Daughter Patty called and suggested that we clean the cellar on such a fine day. By the time she got up to our house, I had another idea. "I would love to go up Hick's Holler," I suggested. It is not far from our house, and has always been one of my favorite places. I hadn't been there for a long time, due to my numerous physical problems.
Criss wasn't here (he always puts a damper on my plans, saying I'm not able) so Patty harnessed up the 4-wheeler (RV) and we piled on -- three little girls, Patty, Minnie Dog, and me. Fortunately, Criss had built a dog crate on the front of the vehicle, and two little girls rode there. Minnie Dog was squeezed between Patty and me, and one little girl hung on behind.

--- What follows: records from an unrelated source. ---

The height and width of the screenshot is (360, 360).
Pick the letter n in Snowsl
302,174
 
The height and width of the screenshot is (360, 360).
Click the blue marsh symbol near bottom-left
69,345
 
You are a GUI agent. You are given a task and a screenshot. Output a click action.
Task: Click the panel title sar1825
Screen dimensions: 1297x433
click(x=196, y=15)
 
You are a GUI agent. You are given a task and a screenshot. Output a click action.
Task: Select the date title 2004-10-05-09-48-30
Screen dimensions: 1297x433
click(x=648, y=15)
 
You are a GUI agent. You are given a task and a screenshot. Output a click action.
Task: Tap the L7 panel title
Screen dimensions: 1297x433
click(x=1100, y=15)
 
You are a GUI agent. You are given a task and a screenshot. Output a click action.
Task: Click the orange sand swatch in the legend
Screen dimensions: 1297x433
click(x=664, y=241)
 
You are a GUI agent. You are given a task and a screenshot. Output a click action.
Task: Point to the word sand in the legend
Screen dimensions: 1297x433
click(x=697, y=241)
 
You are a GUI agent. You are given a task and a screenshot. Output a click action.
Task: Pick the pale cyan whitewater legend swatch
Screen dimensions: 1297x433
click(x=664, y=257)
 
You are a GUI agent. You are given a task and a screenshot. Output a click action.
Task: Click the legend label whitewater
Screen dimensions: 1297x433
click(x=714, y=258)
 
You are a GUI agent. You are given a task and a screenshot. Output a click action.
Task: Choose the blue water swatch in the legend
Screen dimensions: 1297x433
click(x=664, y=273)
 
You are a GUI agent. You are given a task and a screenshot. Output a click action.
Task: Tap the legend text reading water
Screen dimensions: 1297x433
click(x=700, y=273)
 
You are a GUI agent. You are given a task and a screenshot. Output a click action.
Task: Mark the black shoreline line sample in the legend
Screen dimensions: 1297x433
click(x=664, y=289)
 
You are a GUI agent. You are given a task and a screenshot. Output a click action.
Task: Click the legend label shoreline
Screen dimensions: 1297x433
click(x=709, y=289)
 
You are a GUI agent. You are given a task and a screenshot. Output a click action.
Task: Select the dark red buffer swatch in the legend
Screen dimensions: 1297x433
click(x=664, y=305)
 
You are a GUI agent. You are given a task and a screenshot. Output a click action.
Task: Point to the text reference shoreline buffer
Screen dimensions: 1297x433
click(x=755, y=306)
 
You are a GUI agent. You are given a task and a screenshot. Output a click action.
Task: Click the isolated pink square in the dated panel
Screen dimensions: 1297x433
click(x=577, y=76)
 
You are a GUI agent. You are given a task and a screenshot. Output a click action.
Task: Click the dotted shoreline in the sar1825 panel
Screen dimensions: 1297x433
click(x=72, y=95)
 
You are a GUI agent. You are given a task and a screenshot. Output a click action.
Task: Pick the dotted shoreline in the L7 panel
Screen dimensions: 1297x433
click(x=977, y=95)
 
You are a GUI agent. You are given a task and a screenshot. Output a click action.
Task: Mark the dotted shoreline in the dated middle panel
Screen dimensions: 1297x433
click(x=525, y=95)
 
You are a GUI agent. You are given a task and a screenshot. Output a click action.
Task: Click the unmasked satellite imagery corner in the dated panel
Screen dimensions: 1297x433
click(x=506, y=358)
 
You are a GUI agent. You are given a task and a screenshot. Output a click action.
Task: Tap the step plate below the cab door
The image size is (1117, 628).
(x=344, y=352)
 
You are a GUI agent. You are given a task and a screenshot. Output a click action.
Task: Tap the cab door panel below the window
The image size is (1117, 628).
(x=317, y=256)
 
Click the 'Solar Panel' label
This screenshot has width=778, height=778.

Hick's Holler has always been a magical place. As soon as we skirted the meadow, we entered a shaded glade that was far removed from everyday living. At one time there was a house and a family lived there, but even the old chimney is obliterated. It is a paradise of wild flowers, and numerous woodsy plants thrive there. Roscoe, our squirrel dog, had followed us and immediately treed a squirrel. Minnie was so excited that she ran uphill and down, while the little girls were fascinated by all the wildflowers. They found a dry land terrapin (which we always called a "torpin," and insisted on bringing it home.
Spring beauties were wide spread, their tiny pink flowers scattered all over the ground. This is also locally called "tanglefoot" and makes excellent early greens. Several varieties of violets grew in clumps along the little branch, which flowed down the holler-long-spurred, pale blue ones, the common blue (though I wonder why it is called "common" -- they are beautiful.) There were the delicate white violets with their exquisite perfume, and the downy yellow ones.
This woodsy little glade was crammed full of nature's beauty. Star chickweed, wood anemones (or windflowers, so-called because they tremble in the slightest breeze) and common fleabane flaunts its daisy-like flowers. Golden ragwort is rampant, not only here, but all over the meadows. It was a serene, quiet place; the silence broken only by bird song and the chatter of little girls.
I could have stayed there longer, but the girls got restless -- Lainee was "thusty;" Maddy was tired and wanted to go home. She kept calling for "Pookey" -- which is what the girls call Patty. Only Adrianna was supremely content. She announced, "The woods are my home!"
Patty found a few morels while I picked a mess of "wood" lettuce. I'm sure it has another name, but that's what Mom always called it. I bypassed the tanglefoot -- those spring beauty flowers were too pretty to uproot. I brought the wood lettuce home and wilted it with hot bacon grease and vinegar -- it was rollickin'!
Of course the cellar sat there reproachfully, but when it comes to decision to clean or forage in the woods, it's no contest. This is such a green and growing time, it's a shame not to take advantage of it. The fiddlehead ferns are already too big to harvest, and the redbud flowers are fading. These little flowers are quite tasty sprinkled on a salad. It was a fruitful day. And -- the girls found two more box turtles, which they brought home.
Poppaw will be so happy!
We've gotten a lot of good feedback from previous articles, and I need to share some of them. Gordon Parker of Elkview writes that when they lived in Roane County, he helped his mother gather dandelion greens. Sometimes she mixed them with chopped green onions and wilted them with bacon grease. The rest of the menu consisted of pinto beans, fried potatoes and corn bread. He added "I miss that!"